Well, really doesn't need explaining.
Resources - see below.
1. Expert groups focus on 1 box
2. Home groups to teach the rest and learn from them.

After the first 10 min in expert groups collating ideas and quotations, they could access extra notes (from a selection, including printed online notes and revision booklets) to allow them to become real experts.

I made notes available again for the last 10 min of the lesson with students in home groups to clarify anything needed.

Verdict: As successful as usual. They've learnt much and feel ready to write about the character of Simon having rehearsed much of what to write orally.


Sunday, 6 May 2012

Working on making year 11 a bit more "independent" and interdependent

Lord of the Flies - Consolidating understanding of key chapter

Mission: To keep going trying to make them less spoon-fed/ dependent on me.

My aims:
- To get students to consolidate their understanding of the events and of characterisation in this chapter. - To have students able to discuss key linguistic features as well as analysing the structure of the chapter and its function within the novel so far.
- To have students able to discuss, prioritise, agree and divide tasks.
- To have them show their learning visually - producing a resource that can be used for revision.

So I found this picture online (WHERE FROM????? I cannot remember. Even asked Twitter but got no response.) summarising and analysing chapter 7 of Of Mice and Men.

It looks great and I wanted my students to be able to produce something just as good.

I had to make do with a last minute room change (a DT Textiles room). Anyway, I ended up printing a number of resources, including simple and more detailed summaries, revision notes from different sources and some notes on characters. All aimed to support and extend the discussion we'd had as we read the chapter in the previous lessons. I knew the simple summaries would come in handy for the least able and the few students who'd missed the previous lesson.

I quickly organised groups of 3 or 4 across these massive tables, handed out a set of notes to each group, some sugar paper and felt tips.
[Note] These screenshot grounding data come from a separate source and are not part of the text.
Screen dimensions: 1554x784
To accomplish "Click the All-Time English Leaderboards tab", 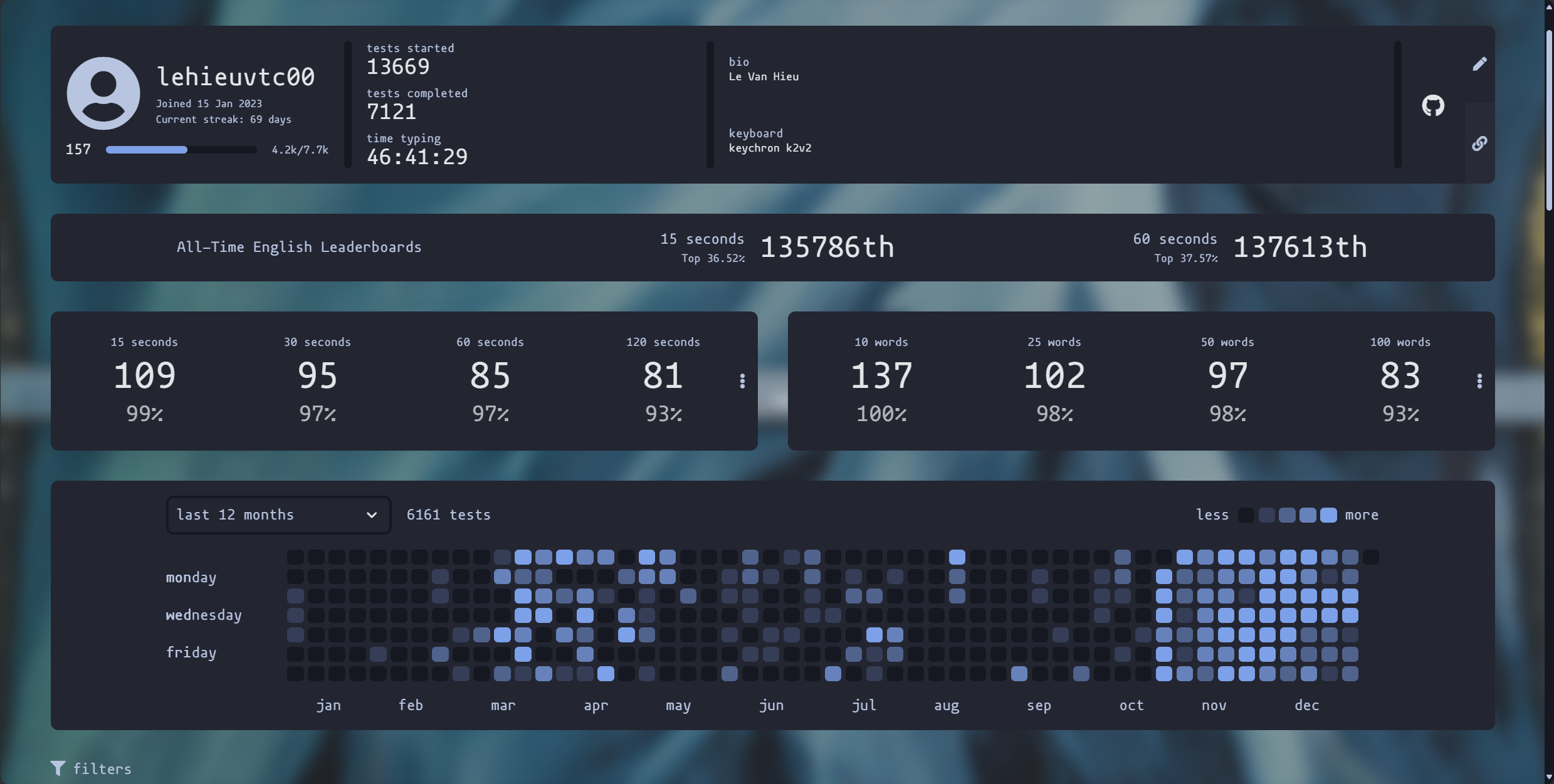I will click(x=299, y=247).
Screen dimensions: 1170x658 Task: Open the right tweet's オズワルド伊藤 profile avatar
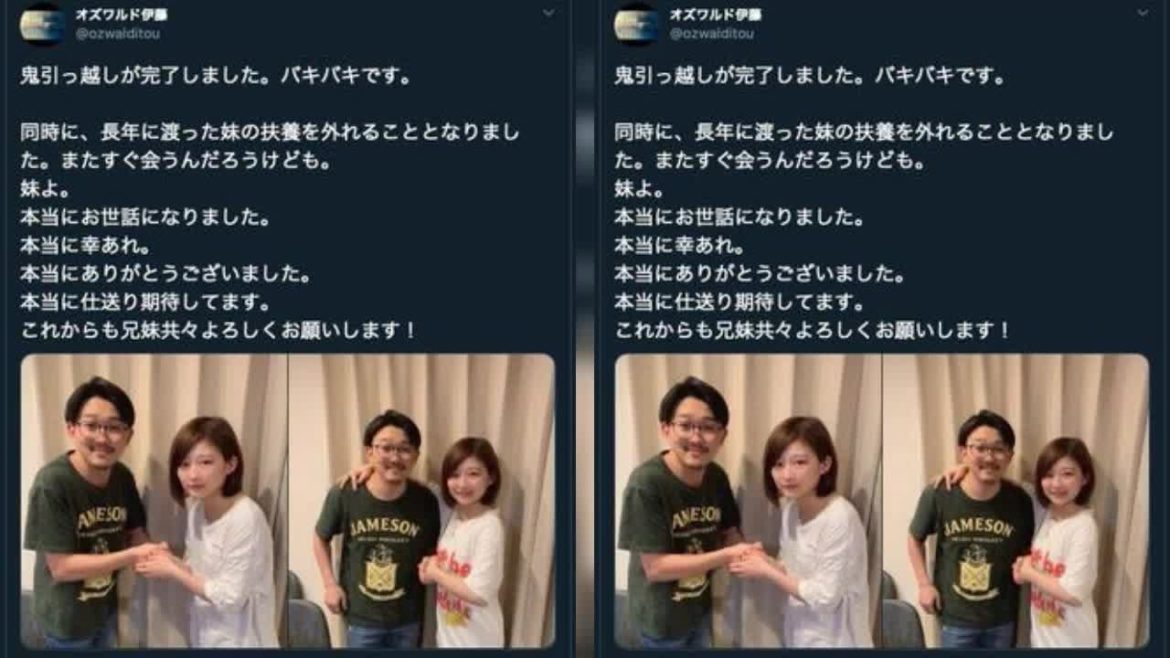pyautogui.click(x=636, y=23)

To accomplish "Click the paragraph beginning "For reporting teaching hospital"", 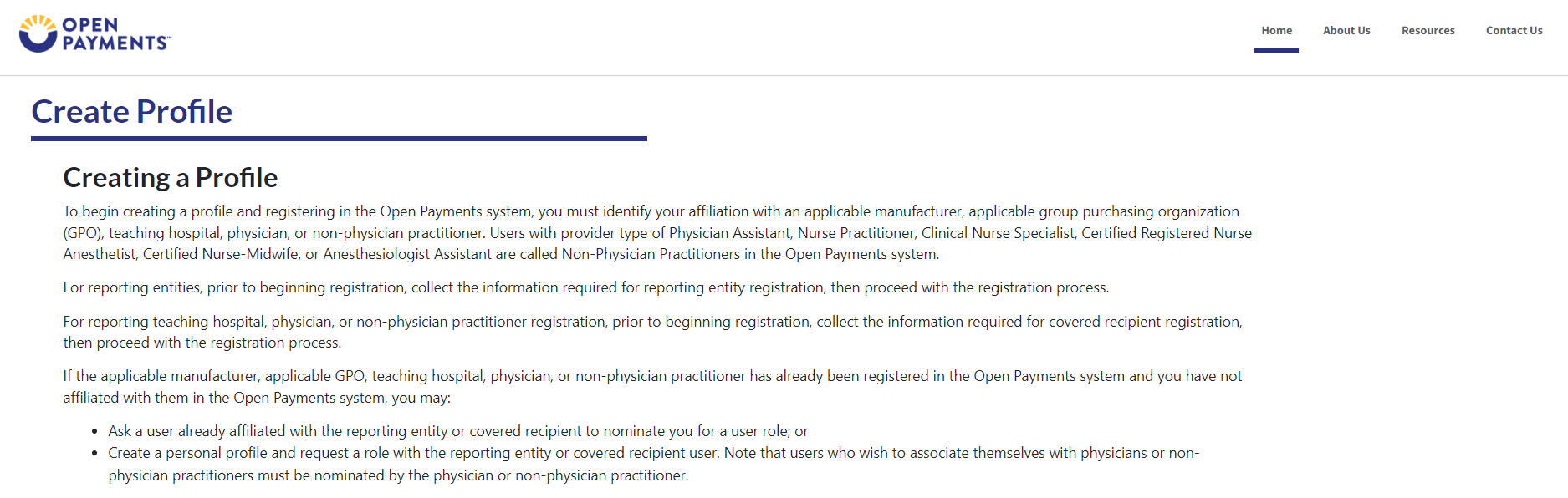I will [652, 322].
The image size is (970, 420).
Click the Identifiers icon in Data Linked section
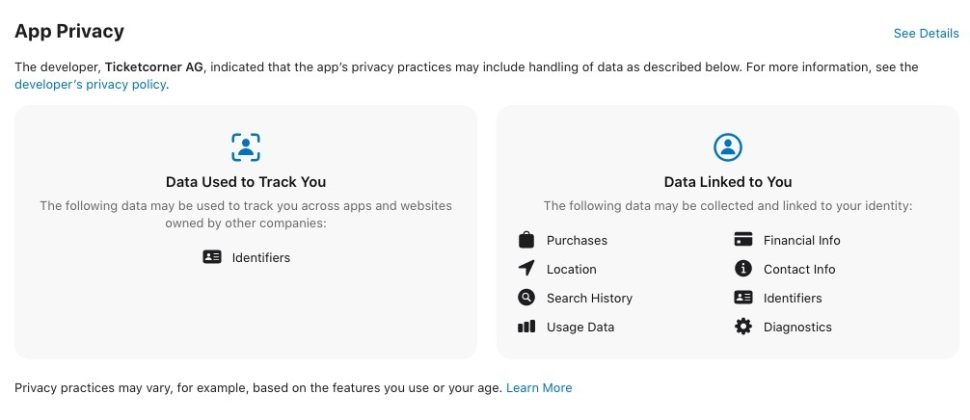743,298
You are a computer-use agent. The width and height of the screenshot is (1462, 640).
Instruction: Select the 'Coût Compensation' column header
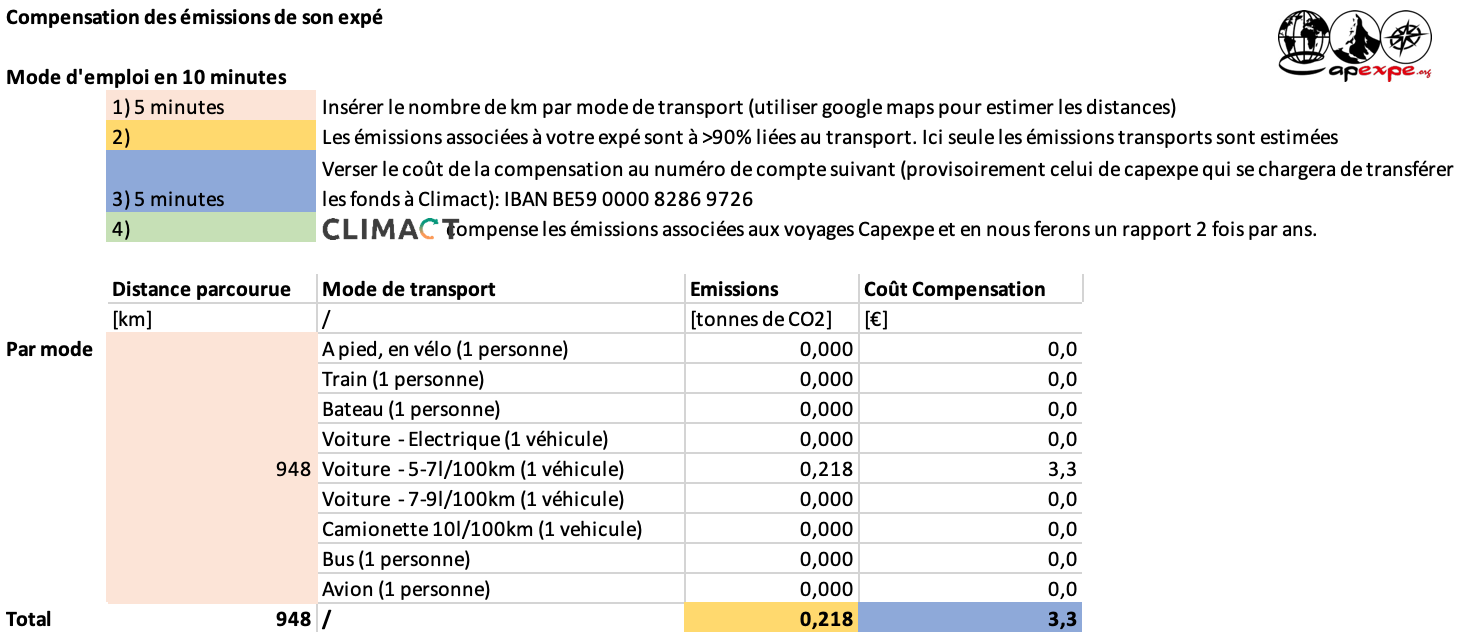[970, 289]
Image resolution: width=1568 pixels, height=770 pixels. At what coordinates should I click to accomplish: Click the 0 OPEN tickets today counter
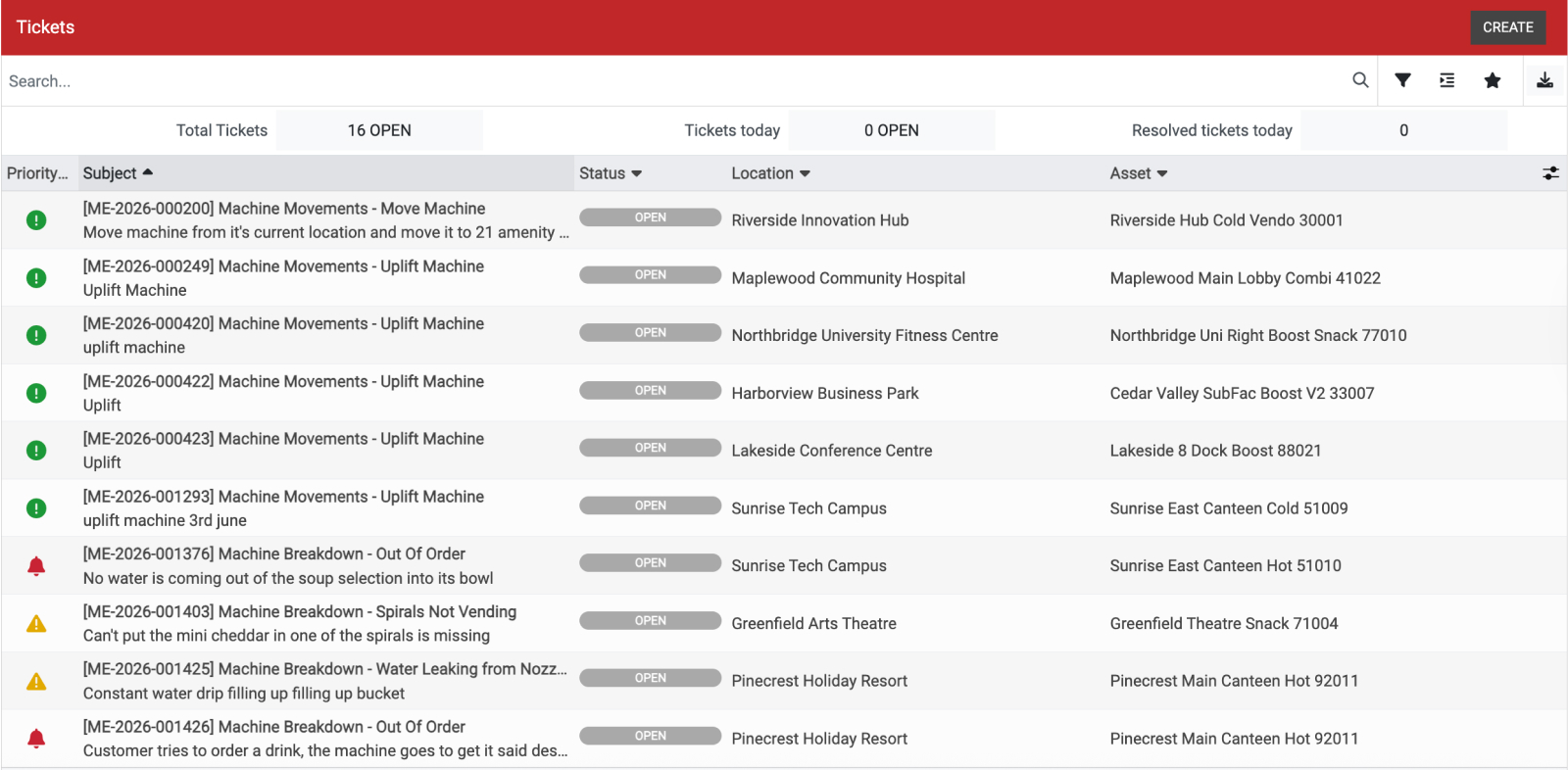coord(891,130)
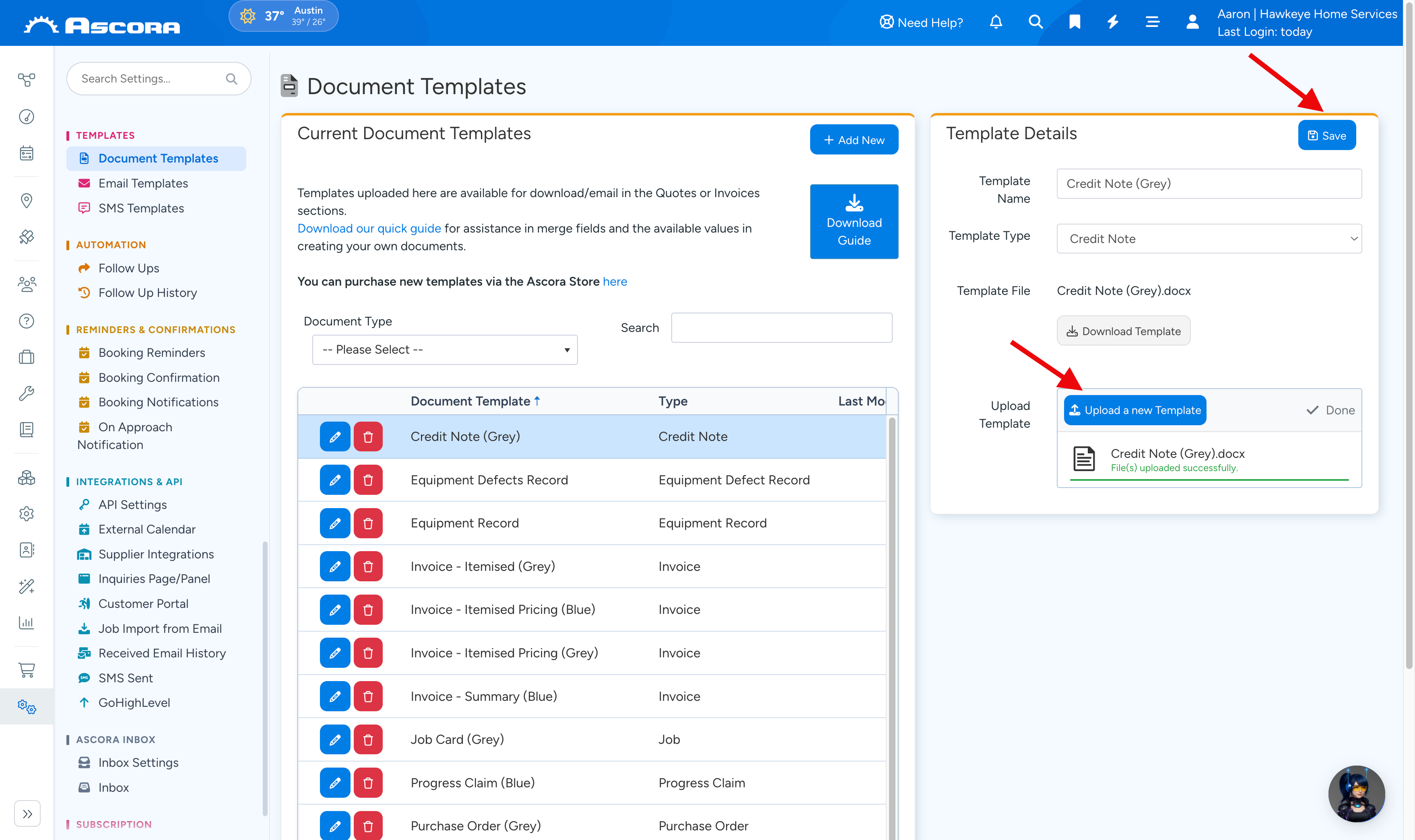Click the calendar icon in left sidebar
Viewport: 1415px width, 840px height.
click(27, 153)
I projected the image above and we briefly discussed why it was successful and a useful revision tool.... Quick list of Success Criteria then they were away.

I honestly couldn't believe how motivated they were to produce something as good. It was an afternoon lesson in a strange room and the level of engagement was astounding.

Groups swapped notes as and when. Not all had finished before the end but all had contributed, including those who had been away as they focused on tracing events whilst others discussed how best to sum up how themes were developed, what imagery was significant in the chapter and what the key quotations were.

It's a weird experience to feel redundant but I had ample time to circulate and support, as well as check students' learning.
I would repeat the lesson although it does involve doing a fair bit of photocopying and I couldn't help feeling like a bit of a fraud - it's hard to step back and not "teach".
The other positive was that we had great revision tool and groups were able to peer-assess and critique each others' work.

Pictures of some of the work at different stages:

Thursday, 3 May 2012

Chapter 7 - LOTFlies / Authority

Task: Work collaboratively to create a visual response to address the struggle for authority between Jack and Ralph.

Well, slides are self-explanatory..

Initial response: Lots of discussion and first step/LO fairly easily accomplished by most, I'd say all.
Some groups obviously spent more time on this.
Next, fairly pleasing distribution of tasks with students looking for agreeing to look for certain quotations then dividing the load, including copying them and analysing (post-its do help here as all can write at same time)

Later: For a couple of groups, that's really where the struggle started - How to display the quotations and notes in a way that would show the struggle for authority, which character had ascendancy over the other at different points in the chapter.
For them, time was running out so they simply spread the quotes in chronological order with a plus or minus sign for each one (quite a good idea but not clear enough to be seen from afar)

Me: Circulating, and mainly playing devil's advocate to make students rethink or justify their answers and quotations. Plenty of time to question them about the author's language choices etc...

So each group lifted their piece of sugar paper in the air and had a look at the others... Without my even asking for feedback, group members were already whispering to each other about ways to improve the impact and clarity of their response. We had a quick vote about the most striking/accurate one so far and briefly discussed why. we listed a few more ideas to make their response more easily understood at first glance (that is, their plotting of the struggle between the 2 characters).
More groups decided to position their quotations/comments either above/ below / on the timeline to represent which character had the most power/authority and why.

Finishing off:
Show of work produced - Up in the air again. Class commenting on improvements made.
No hands up - answer the question - going round groups for their oral responses. Just about time to clarify a few points...  (of course, in an ideal world, it would not be me doing this but time is precious and I'm the expert)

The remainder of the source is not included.